**Passage to read:**
════════════════

The text was updated successfully, but these errors were encountered:

MarcusGDaniels · 2023-09-07T18:11:52Z

I built LLVM and cuda-quantum in Debug mode, and this is what I see:

   50  	}
   51  	
   52  	LLVM_ATTRIBUTE_RETURNS_NONNULL inline void *safe_realloc(void *Ptr, size_t Sz) {
-> 53  	  void *Result = std::realloc(Ptr, Sz);
   54  	  if (Result == nullptr) {
   55  	    // It is implementation-defined whether allocation occurs if the space
   56  	    // requested is zero (ISO/IEC 9899:2018 7.22.3). Retry, requesting
(lldb) 
frame #9: 0x00007fffeed7dd9e libcudaq-mlir-runtime.so`llvm::SmallVectorBase<unsigned int>::grow_pod(this=0x00007fffffff7840, FirstEl=0x00007fffffff7850, MinSize=4012645365, TSize=8) at SmallVector.cpp:151:33
   148 	    memcpy(NewElts, this->BeginX, size() * TSize);
   149 	  } else {
   150 	    // If this wasn't grown from the inline copy, grow the allocated space.

════════════════

[Records from a data collection]
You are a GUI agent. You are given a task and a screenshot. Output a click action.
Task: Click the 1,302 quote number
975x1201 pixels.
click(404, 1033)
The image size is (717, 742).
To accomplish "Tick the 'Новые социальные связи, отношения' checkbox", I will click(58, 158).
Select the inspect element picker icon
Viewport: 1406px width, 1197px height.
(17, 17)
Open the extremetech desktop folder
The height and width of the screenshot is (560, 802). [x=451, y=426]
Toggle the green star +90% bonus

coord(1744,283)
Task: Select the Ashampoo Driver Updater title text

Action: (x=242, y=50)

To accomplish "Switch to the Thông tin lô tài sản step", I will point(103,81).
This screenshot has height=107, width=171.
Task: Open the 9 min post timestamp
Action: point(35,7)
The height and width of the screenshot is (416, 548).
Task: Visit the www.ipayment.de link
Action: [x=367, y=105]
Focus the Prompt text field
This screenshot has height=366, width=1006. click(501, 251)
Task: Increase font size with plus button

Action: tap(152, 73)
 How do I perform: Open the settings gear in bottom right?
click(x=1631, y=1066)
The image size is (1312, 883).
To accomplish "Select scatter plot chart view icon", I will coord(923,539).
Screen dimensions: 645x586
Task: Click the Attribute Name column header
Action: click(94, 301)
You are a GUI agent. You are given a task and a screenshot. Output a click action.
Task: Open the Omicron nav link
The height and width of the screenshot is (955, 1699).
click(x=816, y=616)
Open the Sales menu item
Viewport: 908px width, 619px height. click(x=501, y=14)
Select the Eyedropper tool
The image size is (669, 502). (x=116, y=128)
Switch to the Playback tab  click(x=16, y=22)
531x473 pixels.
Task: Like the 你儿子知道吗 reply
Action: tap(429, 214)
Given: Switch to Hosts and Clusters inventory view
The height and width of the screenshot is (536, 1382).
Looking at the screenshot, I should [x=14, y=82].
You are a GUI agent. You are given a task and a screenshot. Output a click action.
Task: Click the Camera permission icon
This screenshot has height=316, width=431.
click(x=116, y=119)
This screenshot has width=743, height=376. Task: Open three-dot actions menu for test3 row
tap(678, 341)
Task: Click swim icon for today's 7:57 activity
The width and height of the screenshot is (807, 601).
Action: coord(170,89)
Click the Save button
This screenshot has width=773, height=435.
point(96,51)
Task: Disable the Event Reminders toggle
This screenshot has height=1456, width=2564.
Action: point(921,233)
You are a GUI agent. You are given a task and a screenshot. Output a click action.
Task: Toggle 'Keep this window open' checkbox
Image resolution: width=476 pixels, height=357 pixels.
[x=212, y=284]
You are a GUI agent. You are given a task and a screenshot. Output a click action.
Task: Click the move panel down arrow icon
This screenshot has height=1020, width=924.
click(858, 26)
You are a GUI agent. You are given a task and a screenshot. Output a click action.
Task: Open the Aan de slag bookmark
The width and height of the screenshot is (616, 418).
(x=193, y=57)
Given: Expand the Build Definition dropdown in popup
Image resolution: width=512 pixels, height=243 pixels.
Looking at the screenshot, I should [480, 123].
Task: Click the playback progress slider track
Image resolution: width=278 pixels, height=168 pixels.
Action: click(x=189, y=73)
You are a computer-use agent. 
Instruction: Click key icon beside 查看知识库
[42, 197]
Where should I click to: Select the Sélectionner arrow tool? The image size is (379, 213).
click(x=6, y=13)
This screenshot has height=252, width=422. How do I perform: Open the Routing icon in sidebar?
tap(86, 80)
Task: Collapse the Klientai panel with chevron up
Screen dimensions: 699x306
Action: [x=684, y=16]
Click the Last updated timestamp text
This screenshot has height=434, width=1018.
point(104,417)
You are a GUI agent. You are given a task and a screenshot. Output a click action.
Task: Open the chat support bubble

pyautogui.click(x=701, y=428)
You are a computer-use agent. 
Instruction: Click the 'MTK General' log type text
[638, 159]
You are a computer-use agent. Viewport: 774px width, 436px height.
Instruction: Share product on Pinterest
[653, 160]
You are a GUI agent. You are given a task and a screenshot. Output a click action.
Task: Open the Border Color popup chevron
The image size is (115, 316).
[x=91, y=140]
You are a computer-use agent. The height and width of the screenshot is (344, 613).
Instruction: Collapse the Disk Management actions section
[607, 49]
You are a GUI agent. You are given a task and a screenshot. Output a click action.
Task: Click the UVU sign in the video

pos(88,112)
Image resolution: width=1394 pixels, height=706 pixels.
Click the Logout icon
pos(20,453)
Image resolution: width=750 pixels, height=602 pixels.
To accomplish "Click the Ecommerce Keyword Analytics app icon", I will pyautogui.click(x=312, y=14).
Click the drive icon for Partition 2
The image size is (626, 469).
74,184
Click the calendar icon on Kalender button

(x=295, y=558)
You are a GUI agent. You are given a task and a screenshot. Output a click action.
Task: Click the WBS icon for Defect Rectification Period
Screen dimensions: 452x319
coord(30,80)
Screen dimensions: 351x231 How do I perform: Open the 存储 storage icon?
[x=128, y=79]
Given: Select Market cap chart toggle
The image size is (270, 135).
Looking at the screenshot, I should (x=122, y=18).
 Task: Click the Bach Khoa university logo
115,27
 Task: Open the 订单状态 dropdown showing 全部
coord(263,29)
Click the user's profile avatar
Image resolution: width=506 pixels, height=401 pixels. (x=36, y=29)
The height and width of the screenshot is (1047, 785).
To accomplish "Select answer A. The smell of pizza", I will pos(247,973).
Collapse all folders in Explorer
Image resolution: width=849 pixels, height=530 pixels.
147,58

════════════════

**What this task involves:** Please resume the LLVM debugging thread from the point where it stops. This material is separate from the LLVM debugging thread.

**Answer to this exercise:**
-> 151 	    NewElts = llvm::safe_realloc(this->BeginX, NewCapacity * TSize);
   152 	    if (NewElts == FirstEl)
   153 	      NewElts = replaceAllocation(NewElts, TSize, NewCapacity, size());
   154 	  }
(lldb) 
frame #10: 0x00007fffe7effa2b libcudaq-mlir-runtime.so`mlir::ParseResult llvm::function_ref<mlir::ParseResult ()>::callback_fn<mlir::AsmParser::parseTypeList(llvm::SmallVectorImpl<mlir::Type>&)::'lambda'()>(long) + 91
libcudaq-mlir-runtime.so`llvm::function_ref<mlir::ParseResult ()>::callback_fn<mlir::AsmParser::parseTypeList(llvm::SmallVectorImpl<mlir::Type>&)::'lambda'()>:
->  0x7fffe7effa2b <+91>:  movl   0x8(%r14), %eax
    0x7fffe7effa2f <+95>:  movq   (%r14), %rcx
    0x7fffe7effa32 <+98>:  movq   $0x0, (%rcx,%rax,8)
    0x7fffe7effa3a <+106>: movl   0x8(%r14), %eax
(lldb) 
frame #11: 0x00007fffeb662462 libcudaq-mlir-runtime.so`llvm::function_ref<mlir::ParseResult ()>::operator()(this=0x00007fffffff72a0) const at STLFunctionalExtras.h:68:12
   65  	        callable(reinterpret_cast<intptr_t>(&callable)) {}
   66  	
   67  	  Ret operator()(Params ...params) const {
-> 68  	    return callback(callable, std::forward<Params>(params)...);
   69  	  }
   70  	
   71  	  explicit operator bool() const { return callback; }
(lldb)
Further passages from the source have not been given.